Директор института, поразмыслив, пришёл к выводу, что надо выждать: несомненно, Леонтьев, как это положено, сам доложит ему обо всём, что произошло с его братом.
Между тем Маневский, войдя во вкус, отправился к секретарю парткома и также «больше чем доверительно» поставил его в известность о беде, случившейся с братом Леонтьева. Разумеется, у секретаря парткома Маневский добился обещания, что тот ни в коем случае не выдаст Леонтьеву своей осведомлённости о случившемся.
Рабочий день подходил к концу, а директор института, ожидавший, что Леонтьев придёт к нему с сообщением о судьбе брата, так и не дождался этого.

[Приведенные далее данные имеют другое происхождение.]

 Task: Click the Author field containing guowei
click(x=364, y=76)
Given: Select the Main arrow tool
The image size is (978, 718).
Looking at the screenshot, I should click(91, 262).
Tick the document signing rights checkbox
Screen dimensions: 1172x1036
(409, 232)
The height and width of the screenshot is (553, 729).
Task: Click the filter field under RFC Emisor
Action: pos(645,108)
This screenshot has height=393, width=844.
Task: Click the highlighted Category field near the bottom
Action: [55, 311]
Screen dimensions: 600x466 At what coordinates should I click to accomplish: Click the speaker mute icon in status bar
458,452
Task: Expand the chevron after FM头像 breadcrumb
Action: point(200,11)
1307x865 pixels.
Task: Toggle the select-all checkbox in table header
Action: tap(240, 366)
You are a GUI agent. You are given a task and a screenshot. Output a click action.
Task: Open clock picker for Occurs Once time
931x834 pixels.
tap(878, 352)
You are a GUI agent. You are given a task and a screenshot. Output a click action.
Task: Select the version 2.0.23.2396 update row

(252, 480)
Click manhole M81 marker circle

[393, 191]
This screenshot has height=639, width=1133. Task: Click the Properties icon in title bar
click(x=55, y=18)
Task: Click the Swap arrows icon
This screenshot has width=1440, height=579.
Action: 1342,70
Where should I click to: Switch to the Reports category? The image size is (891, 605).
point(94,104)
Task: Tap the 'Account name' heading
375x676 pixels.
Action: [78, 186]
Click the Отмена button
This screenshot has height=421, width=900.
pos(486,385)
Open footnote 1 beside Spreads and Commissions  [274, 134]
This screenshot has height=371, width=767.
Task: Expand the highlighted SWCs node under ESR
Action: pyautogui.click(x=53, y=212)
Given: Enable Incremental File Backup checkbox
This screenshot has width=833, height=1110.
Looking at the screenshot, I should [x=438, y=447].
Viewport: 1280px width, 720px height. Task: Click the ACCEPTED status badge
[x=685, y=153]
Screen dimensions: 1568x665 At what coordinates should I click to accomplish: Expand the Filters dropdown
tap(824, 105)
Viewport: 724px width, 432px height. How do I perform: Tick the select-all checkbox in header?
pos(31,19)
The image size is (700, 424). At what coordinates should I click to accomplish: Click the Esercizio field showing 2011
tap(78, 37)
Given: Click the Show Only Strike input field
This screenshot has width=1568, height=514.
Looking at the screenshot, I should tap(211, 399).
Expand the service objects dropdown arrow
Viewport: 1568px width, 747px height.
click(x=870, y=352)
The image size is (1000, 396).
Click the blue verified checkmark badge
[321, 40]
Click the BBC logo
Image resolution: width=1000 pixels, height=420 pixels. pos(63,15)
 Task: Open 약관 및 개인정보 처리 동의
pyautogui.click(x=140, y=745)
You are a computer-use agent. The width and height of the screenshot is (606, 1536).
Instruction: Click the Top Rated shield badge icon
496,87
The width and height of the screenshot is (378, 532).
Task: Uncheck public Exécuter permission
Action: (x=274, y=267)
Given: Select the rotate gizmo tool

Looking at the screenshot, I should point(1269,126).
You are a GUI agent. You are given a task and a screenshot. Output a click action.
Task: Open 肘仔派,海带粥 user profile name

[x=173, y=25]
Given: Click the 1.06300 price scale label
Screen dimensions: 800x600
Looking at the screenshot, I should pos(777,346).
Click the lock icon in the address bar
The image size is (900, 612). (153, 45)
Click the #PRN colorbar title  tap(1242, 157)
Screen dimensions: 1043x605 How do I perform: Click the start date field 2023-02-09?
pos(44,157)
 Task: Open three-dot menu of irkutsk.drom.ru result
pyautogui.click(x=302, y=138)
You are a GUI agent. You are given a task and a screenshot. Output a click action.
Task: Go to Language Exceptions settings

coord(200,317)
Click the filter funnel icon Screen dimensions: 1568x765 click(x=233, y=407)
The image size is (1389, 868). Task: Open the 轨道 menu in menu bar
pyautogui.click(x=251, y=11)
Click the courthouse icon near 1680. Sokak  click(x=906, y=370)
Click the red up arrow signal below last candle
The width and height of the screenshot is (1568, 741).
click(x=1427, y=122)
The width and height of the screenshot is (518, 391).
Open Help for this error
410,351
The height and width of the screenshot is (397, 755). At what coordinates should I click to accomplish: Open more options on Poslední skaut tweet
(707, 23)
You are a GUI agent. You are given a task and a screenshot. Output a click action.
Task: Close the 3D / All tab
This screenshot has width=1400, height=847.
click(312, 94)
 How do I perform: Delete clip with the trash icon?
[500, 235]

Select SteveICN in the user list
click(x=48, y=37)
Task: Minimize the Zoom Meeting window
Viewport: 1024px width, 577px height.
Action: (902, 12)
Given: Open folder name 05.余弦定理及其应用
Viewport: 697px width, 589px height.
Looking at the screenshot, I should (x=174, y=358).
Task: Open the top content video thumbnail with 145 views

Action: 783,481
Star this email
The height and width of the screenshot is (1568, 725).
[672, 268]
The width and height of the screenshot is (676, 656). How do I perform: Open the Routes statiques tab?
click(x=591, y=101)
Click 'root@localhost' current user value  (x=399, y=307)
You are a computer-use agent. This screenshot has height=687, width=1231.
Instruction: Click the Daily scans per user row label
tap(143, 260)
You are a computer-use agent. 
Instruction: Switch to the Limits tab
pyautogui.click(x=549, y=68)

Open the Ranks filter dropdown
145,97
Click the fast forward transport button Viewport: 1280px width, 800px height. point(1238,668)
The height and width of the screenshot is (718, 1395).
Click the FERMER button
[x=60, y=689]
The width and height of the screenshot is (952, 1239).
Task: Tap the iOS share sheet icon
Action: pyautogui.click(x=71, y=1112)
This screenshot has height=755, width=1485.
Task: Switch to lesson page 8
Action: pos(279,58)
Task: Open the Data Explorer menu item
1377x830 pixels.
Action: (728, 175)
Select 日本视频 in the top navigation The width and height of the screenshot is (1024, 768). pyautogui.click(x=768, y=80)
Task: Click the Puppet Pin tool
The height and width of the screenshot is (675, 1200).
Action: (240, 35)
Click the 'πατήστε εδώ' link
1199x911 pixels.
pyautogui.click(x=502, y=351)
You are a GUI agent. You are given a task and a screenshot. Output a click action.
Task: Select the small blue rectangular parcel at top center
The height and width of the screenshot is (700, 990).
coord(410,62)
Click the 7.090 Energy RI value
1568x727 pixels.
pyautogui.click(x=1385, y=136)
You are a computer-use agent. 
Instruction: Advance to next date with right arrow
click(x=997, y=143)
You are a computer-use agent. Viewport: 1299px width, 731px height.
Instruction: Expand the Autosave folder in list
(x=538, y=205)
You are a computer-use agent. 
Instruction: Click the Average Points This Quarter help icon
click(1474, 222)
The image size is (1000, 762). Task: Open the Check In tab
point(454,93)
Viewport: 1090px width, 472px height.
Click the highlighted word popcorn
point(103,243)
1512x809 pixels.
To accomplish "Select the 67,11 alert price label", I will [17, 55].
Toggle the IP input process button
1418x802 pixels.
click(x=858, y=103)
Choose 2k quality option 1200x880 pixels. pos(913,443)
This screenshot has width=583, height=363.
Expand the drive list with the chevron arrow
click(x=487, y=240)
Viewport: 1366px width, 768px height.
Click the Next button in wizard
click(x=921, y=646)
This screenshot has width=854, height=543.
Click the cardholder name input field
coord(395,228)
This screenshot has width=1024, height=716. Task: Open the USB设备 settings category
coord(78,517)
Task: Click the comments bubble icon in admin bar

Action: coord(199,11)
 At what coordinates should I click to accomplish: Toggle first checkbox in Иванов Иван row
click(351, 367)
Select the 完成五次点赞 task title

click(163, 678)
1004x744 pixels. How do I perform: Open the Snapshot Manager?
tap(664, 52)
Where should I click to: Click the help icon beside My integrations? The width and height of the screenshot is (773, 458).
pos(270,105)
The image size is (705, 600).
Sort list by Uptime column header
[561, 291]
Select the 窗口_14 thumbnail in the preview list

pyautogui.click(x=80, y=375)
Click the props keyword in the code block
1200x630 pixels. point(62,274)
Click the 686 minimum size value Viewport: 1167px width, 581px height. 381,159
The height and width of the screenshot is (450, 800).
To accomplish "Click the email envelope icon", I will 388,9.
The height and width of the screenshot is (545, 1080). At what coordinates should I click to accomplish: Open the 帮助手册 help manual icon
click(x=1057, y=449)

Тогда директор под каким-то предлогом сам пошёл к Леонтьеву и, войдя в его кабинет, убедился, что конструктор действительно чем-то угнетён и взволнован.
— Здравствуй, Николай Петрович, — как всегда, приветливо обратился к Леонтьеву директор. — Ну, как идут дела?
— О каких именно делах вы спрашиваете, Иван Терентьевич? — как-то рассеянно спросил Леонтьев, явно думая о другом.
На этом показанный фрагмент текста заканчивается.